This weekends mods are to remove the "dealer" sticker in the rear window and remove the "SUPAGARD" sticker on drivers window :doublesho


----------



## mattsbmw (Jul 20, 2008)

swordjo said:


> I'd keep them black, you might not be able to get a yellow that matches that one and it would look tacky if they didn't match.


Have you thought about green for the calipers tradditional lotus colours yellow and green?

My dad has a 97 lotus series 1 he painted the calipers yellow with green lettering using the Plastikote stuff from B&Q still going strong 18 monthsw later.

the yeloow was a good match for the badge.


----------



## "SkY" (Apr 21, 2009)

very nice car and color..i like it.


----------



## SURFERROSA (Feb 7, 2007)

SURFERROSA said:


> There's even a dodgy detailer that hangs out on there. Watch out for him.:wave:


Just had a text from my mate Ally Rennie (the detailer on Scottish Elises!). Apparently he has had some texts about my comment above.

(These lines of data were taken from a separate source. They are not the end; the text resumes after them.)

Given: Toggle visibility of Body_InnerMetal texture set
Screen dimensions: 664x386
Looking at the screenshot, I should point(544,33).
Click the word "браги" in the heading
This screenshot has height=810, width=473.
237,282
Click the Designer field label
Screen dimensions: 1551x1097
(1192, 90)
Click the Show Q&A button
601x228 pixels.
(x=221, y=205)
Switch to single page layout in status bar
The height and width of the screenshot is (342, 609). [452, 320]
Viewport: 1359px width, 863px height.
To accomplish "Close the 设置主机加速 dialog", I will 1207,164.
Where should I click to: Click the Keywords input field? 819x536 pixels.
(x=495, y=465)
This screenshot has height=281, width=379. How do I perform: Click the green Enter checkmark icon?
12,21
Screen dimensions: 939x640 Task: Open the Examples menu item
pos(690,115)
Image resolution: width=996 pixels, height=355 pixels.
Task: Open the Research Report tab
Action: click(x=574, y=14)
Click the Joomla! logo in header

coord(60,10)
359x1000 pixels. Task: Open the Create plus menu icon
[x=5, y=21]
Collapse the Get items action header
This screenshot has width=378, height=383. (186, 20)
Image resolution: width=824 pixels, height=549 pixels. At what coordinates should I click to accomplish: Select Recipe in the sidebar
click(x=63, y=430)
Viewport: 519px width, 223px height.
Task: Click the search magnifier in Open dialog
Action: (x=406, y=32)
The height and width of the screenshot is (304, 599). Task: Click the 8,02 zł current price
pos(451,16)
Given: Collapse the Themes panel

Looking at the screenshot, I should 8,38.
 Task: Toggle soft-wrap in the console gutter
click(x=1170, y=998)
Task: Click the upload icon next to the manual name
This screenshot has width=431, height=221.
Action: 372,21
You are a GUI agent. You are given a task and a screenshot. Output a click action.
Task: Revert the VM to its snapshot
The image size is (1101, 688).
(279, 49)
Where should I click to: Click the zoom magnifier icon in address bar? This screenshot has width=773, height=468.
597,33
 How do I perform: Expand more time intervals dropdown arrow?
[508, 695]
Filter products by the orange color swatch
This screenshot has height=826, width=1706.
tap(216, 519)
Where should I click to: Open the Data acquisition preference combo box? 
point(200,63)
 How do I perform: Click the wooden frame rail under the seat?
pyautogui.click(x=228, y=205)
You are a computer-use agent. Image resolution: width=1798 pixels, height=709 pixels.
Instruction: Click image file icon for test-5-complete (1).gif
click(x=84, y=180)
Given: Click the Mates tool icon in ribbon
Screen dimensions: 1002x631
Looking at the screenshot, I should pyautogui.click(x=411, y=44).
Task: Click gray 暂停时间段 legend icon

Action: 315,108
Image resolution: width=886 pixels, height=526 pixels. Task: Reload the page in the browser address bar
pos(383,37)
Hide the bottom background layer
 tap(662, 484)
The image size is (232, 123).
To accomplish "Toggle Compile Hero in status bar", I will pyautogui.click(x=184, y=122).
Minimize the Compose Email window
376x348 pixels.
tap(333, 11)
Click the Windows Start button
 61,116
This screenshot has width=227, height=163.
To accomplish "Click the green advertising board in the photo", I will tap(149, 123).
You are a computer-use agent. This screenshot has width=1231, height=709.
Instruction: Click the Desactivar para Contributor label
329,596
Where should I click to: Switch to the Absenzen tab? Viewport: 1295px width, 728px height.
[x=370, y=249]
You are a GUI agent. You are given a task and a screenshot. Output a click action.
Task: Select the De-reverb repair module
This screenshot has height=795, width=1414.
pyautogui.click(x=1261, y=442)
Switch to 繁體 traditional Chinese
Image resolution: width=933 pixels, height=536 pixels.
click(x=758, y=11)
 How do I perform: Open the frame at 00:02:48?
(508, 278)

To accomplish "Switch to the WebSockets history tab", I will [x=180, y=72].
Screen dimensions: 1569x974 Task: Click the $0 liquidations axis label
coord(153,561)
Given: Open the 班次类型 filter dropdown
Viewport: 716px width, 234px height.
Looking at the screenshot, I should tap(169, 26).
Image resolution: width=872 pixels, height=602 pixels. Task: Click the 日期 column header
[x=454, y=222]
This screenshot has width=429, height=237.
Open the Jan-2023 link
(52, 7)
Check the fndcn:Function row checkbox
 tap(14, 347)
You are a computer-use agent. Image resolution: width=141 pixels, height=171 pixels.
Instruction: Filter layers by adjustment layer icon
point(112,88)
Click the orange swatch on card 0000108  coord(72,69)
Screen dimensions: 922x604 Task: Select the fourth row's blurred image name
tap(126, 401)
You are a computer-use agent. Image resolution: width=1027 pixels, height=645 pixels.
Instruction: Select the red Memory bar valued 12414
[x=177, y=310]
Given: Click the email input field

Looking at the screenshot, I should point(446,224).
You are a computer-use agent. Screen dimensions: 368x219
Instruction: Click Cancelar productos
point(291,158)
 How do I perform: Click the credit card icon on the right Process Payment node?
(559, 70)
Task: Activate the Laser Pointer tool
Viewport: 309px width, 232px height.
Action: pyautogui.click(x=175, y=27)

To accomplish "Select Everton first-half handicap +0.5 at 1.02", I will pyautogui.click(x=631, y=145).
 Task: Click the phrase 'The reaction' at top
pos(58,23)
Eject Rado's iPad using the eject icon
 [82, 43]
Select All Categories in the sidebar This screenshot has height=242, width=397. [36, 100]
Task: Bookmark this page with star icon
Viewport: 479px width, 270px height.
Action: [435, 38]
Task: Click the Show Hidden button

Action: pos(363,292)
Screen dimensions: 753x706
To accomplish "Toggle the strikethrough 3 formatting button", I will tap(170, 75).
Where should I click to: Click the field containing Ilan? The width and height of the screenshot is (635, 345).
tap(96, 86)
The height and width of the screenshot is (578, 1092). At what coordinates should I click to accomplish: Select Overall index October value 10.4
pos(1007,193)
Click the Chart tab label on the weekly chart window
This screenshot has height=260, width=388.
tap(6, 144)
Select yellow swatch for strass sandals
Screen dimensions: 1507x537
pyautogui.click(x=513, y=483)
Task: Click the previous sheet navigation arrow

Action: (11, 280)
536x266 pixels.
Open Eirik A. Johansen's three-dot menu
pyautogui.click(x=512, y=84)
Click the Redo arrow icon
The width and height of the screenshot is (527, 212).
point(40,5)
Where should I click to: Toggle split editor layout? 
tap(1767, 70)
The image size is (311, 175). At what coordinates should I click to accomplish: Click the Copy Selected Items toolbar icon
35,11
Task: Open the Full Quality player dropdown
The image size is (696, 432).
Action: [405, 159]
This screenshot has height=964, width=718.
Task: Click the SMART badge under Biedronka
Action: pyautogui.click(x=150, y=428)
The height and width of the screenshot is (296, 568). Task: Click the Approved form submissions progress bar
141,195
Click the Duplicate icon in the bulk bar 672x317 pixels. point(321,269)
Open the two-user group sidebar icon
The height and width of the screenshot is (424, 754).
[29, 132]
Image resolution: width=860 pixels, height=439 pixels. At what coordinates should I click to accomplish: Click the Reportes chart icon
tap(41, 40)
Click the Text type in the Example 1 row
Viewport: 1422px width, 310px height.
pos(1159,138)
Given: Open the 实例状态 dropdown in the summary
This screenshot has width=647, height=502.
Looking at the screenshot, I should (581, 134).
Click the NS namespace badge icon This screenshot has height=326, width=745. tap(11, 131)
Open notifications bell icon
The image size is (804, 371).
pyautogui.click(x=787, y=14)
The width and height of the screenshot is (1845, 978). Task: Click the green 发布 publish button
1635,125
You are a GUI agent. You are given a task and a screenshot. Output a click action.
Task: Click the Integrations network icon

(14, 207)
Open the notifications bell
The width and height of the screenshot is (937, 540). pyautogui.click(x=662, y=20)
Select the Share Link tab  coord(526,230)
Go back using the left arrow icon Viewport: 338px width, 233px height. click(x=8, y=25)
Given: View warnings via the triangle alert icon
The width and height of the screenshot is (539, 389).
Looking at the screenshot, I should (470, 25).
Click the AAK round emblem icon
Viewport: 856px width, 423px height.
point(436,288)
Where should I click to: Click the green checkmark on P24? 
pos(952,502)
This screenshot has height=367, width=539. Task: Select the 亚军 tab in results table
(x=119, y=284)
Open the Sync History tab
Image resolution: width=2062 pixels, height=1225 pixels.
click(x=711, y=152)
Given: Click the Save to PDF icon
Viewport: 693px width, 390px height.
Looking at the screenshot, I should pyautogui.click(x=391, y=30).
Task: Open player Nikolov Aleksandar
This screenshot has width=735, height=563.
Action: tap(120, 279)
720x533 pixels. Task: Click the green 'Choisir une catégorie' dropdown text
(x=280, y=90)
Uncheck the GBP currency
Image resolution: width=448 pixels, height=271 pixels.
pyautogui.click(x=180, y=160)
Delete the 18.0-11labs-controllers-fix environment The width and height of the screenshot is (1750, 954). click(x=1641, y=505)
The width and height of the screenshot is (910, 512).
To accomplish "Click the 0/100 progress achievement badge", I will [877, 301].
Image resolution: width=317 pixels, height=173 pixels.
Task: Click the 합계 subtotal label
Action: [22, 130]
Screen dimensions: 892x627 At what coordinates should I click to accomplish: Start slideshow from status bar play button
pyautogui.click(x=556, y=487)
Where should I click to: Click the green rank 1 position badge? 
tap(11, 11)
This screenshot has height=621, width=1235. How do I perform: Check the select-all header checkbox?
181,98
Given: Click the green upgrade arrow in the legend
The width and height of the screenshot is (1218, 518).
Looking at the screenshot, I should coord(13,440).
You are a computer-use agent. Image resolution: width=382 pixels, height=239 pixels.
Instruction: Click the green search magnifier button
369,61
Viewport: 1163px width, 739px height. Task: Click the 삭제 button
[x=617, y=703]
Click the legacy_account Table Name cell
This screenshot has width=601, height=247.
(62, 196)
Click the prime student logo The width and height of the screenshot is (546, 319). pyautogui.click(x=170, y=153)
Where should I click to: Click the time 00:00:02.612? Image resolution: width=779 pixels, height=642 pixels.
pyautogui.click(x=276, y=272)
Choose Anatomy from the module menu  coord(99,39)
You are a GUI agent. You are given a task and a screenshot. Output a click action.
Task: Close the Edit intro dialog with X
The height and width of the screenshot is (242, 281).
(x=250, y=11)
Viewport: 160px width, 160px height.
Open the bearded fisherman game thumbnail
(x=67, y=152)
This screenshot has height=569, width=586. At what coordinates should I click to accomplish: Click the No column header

As you can see from the emoticons in my original post it was a joke!!!!!!!!!!!

Ally is a fine detailer and his work speaks for itself. That's why I'm letting him work with me next weekend:thumb: Looking forward to it very much.

No offence meant. Ally, you can now withdraw the threats of Fife's Finest Torture on me!? Please?

ROBERT - No problems, you done my car a few months back, so I'll return the favour!


----------



## RRobert (Aug 10, 2007)

Okay okay ,no fighting on my Lotus thread. Fifers,Kiss and make up with john . X


----------



## Renmure (Jan 18, 2007)

xpressvalet said:


> Fifers,Kiss and make up with john . X


Golly, I thought that was how they reproduced in Fife!! 
ps.. Hi Ally

Back to the Detailing. My fav products:


----------



## alan_mcc (Oct 28, 2008)

xpressvalet said:


> yellow caliper paint anyone?


how about you do the hubs yellow also?
would certainly be different..

smashing car btw  love the colour


----------



## SuperTrooper (Apr 17, 2009)

Looks minted! Always dreamed of having something small and fun but at 6ft6 its kinda hard to fit into most cars 


G


----------



## Gav Z3 M Coupe (Jan 23, 2007)

Car looks spot on. on my list of must haves


----------



## RRobert (Aug 10, 2007)

:wave: 
First important modification to the motor completed over the weekend.....the Supagard and dealer stickers had to go.


























sorry Murray Motor Co. 



















Supagard, not sorry about that one :shock:

Joking aside, I got the car up off the wheels and started the hyper cleaning schedule i have planned. The arches cleaned & dressed, inner and outer wheels cleaned & sealed and the brake disks/calipers painted. I will start a new thread in the GALLERY section soon as....
cheers
Robert


----------



## todd (Jul 28, 2007)

Hmmm, preferred your black Merc 



Kidding aside, that really is a stunning car, best colour IMO and having seen your old TT, sure it'll be mint in no time


----------



## flyfs6 (Nov 13, 2006)

Stunning little car :thumb:. Without a doubt you'll be have a lot of fun in this.


----------



## LJB (Dec 28, 2008)

Health to enjoy your new toy mate. Nice one


----------



## RRobert (Aug 10, 2007)

todd said:


> Hmmm, preferred your black Merc
> 
> Kidding aside, that really is a stunning car, best colour IMO and having seen your old TT, sure it'll be mint in no time


cheers Todd, long time no hear.

the cleaning has started....http://www.detailingworld.co.uk/forum/showthread.php?t=118387


----------



## RRobert (Aug 10, 2007)

a little update......got the diffuser back and fitted this morning. 
gone is the aluminium naffness.........


















 long live the black diffuser lovelyness.........
































































:thumbsup


----------



## Will4long (Aug 7, 2007)

Just having a peek. Nice motor and defo a big improvement with the black diffuser....:thumb:


----------